STATED PROBLEM: Copy the following items over word for word, without changing any line.

INFORMATION SUPPLIED:

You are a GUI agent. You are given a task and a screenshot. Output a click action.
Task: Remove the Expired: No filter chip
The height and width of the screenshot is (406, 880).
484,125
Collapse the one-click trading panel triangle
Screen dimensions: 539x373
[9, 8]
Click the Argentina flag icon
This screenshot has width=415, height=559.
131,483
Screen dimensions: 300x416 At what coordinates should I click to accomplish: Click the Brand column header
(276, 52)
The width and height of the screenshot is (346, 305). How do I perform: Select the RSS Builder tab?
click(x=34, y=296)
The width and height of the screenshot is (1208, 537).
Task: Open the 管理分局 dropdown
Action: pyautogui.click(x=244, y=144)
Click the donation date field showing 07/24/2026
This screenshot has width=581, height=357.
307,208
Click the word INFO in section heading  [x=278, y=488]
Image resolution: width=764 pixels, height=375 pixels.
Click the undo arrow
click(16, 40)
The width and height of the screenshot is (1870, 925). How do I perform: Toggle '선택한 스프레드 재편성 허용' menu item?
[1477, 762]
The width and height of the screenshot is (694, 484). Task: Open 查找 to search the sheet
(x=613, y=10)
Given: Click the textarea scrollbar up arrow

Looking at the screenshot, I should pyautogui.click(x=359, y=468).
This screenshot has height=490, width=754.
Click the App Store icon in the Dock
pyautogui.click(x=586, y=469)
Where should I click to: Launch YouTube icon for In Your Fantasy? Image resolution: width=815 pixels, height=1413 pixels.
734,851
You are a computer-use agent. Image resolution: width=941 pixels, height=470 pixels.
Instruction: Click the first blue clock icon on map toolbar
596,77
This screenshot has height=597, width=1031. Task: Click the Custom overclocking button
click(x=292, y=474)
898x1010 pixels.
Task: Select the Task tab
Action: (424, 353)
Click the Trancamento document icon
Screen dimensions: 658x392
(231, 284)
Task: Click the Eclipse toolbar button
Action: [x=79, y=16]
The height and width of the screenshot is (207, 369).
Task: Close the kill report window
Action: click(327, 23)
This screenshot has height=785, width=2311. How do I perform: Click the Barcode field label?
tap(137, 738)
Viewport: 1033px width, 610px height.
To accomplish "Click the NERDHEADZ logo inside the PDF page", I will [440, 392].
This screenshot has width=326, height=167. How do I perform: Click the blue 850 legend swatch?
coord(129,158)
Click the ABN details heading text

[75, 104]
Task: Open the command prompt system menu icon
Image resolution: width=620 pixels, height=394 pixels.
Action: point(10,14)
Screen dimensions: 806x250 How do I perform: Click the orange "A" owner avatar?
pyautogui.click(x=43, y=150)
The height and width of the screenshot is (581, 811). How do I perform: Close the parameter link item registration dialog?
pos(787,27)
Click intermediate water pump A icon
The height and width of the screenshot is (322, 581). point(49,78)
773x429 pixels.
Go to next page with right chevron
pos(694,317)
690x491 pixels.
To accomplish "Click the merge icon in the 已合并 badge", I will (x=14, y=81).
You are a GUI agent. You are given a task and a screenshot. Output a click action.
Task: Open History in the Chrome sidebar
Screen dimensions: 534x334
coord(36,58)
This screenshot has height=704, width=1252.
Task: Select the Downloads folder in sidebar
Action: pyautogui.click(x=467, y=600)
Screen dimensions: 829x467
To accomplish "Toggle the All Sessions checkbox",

WRITTEN ANSWER:
You are a GUI agent. You are given a task and a screenshot. Output a click action.
Task: Remove the Expired: No filter chip
The height and width of the screenshot is (406, 880).
484,125
Collapse the one-click trading panel triangle
Screen dimensions: 539x373
[9, 8]
Click the Argentina flag icon
This screenshot has width=415, height=559.
131,483
Screen dimensions: 300x416 At what coordinates should I click to accomplish: Click the Brand column header
(276, 52)
The width and height of the screenshot is (346, 305). How do I perform: Select the RSS Builder tab?
click(x=34, y=296)
The width and height of the screenshot is (1208, 537).
Task: Open the 管理分局 dropdown
Action: pyautogui.click(x=244, y=144)
Click the donation date field showing 07/24/2026
This screenshot has width=581, height=357.
307,208
Click the word INFO in section heading  [x=278, y=488]
Image resolution: width=764 pixels, height=375 pixels.
Click the undo arrow
click(16, 40)
The width and height of the screenshot is (1870, 925). How do I perform: Toggle '선택한 스프레드 재편성 허용' menu item?
[1477, 762]
The width and height of the screenshot is (694, 484). Task: Open 查找 to search the sheet
(x=613, y=10)
Given: Click the textarea scrollbar up arrow

Looking at the screenshot, I should pyautogui.click(x=359, y=468).
This screenshot has height=490, width=754.
Click the App Store icon in the Dock
pyautogui.click(x=586, y=469)
Where should I click to: Launch YouTube icon for In Your Fantasy? Image resolution: width=815 pixels, height=1413 pixels.
734,851
You are a computer-use agent. Image resolution: width=941 pixels, height=470 pixels.
Instruction: Click the first blue clock icon on map toolbar
596,77
This screenshot has height=597, width=1031. Task: Click the Custom overclocking button
click(x=292, y=474)
898x1010 pixels.
Task: Select the Task tab
Action: (424, 353)
Click the Trancamento document icon
Screen dimensions: 658x392
(231, 284)
Task: Click the Eclipse toolbar button
Action: [x=79, y=16]
The height and width of the screenshot is (207, 369).
Task: Close the kill report window
Action: click(327, 23)
This screenshot has height=785, width=2311. How do I perform: Click the Barcode field label?
tap(137, 738)
Viewport: 1033px width, 610px height.
To accomplish "Click the NERDHEADZ logo inside the PDF page", I will [440, 392].
This screenshot has width=326, height=167. How do I perform: Click the blue 850 legend swatch?
coord(129,158)
Click the ABN details heading text

[75, 104]
Task: Open the command prompt system menu icon
Image resolution: width=620 pixels, height=394 pixels.
Action: point(10,14)
Screen dimensions: 806x250 How do I perform: Click the orange "A" owner avatar?
pyautogui.click(x=43, y=150)
The height and width of the screenshot is (581, 811). How do I perform: Close the parameter link item registration dialog?
pos(787,27)
Click intermediate water pump A icon
The height and width of the screenshot is (322, 581). point(49,78)
773x429 pixels.
Go to next page with right chevron
pos(694,317)
690x491 pixels.
To accomplish "Click the merge icon in the 已合并 badge", I will (x=14, y=81).
You are a GUI agent. You are given a task and a screenshot. Output a click action.
Task: Open History in the Chrome sidebar
Screen dimensions: 534x334
coord(36,58)
This screenshot has height=704, width=1252.
Task: Select the Downloads folder in sidebar
Action: pyautogui.click(x=467, y=600)
Screen dimensions: 829x467
To accomplish "Toggle the All Sessions checkbox",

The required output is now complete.